Lyov Myshkin. The Idiot. The master. It was a clever alias, perhaps, or a twist of fate which named my chess mentor after Dostoyevsky’s “fool.” Homeless by choice, he rode his bike up and down the parkway, spending nights in parks and under bridges, wherever he could find freedom and his next fix. No bills to pay, no women to interfere, he passed his days in strategy. The game was his only source of joy, other than sauerkraut and the occasional gyro. He passed out of sight after the last big snow. Perhaps he is already gone. Or maybe he’s in Vegas, reveling in his latest tournament victory. I will keep playing, either way, compelled if not yet addicted by moments of pure mind, of my best move against yours, uninterrupted by luck or chance or fate. Did he know what moved him? And how will he be transformed when he reaches the other side?
I love my family. I have always been aware that my family is a little bit weird. I am, too. But the older I am, the more openly weird my family becomes. And so it was that we all spent Christmas Eve and Christmas day at the indoor water park at our hotel, going down the slides, singing karaoke, and watching old Michael Jackson music videos.
The warm water rushed us down, giving birth to us a few dozen times. Our voices frayed after hours on end singing songs to which only my father knew the words, laughing ourselves silly. Our eyes blurred before the slow metamorphosis of the King of Pop, who managed to dance his way out of every imaginable crisis: The thugs attack? Dance! Your peers question your badness? Dance! The pharaoh tries to kill you for your past fling with his wife? Dance!

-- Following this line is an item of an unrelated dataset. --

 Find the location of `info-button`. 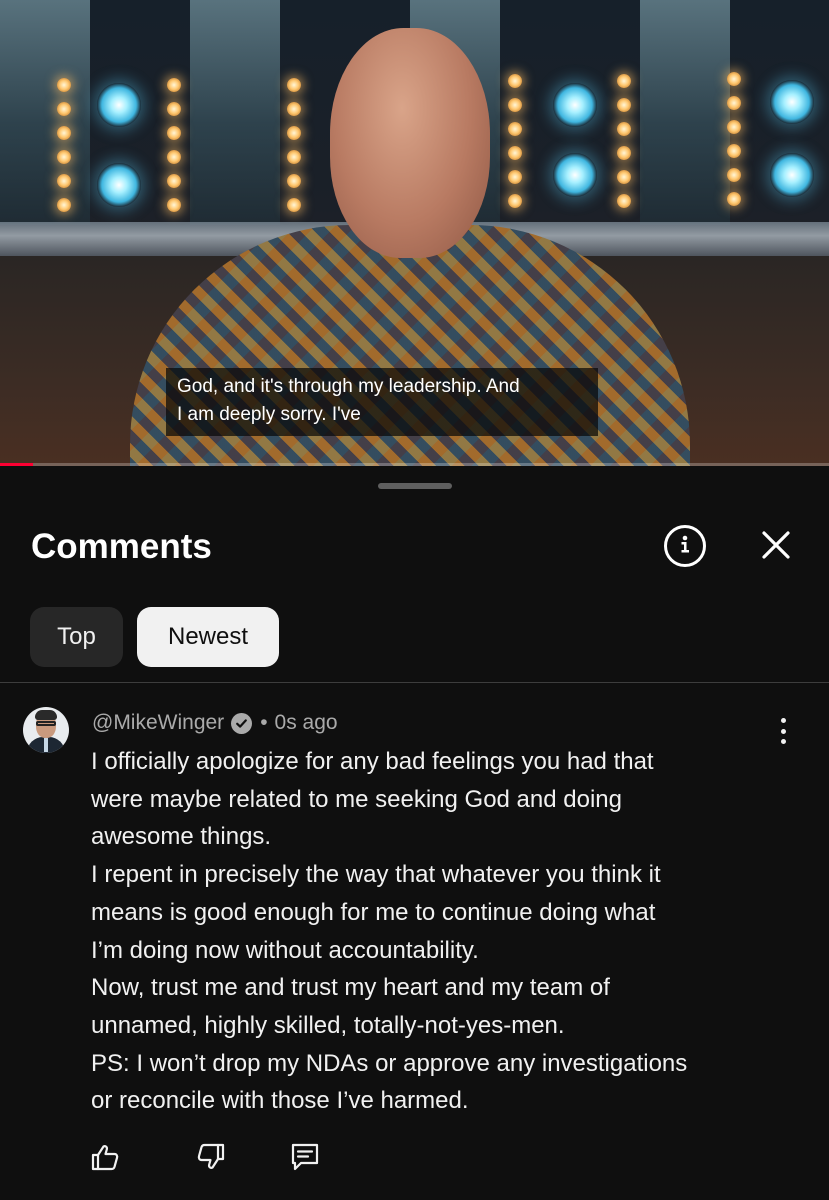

And so it was that we, too, used music to resolve each crisis. Grandma and Uncle Bob have subjected the love of my life to three hours of family history and show no sign of stopping? Let’s sing! Grandpa has lost his ability of speech and sits staring blankly at the nursing home ceiling? Let’s sing! Sing of the newborn King, of healing, of hope! More than the presents, more than the laughter, and the reason for them both: Christ is born!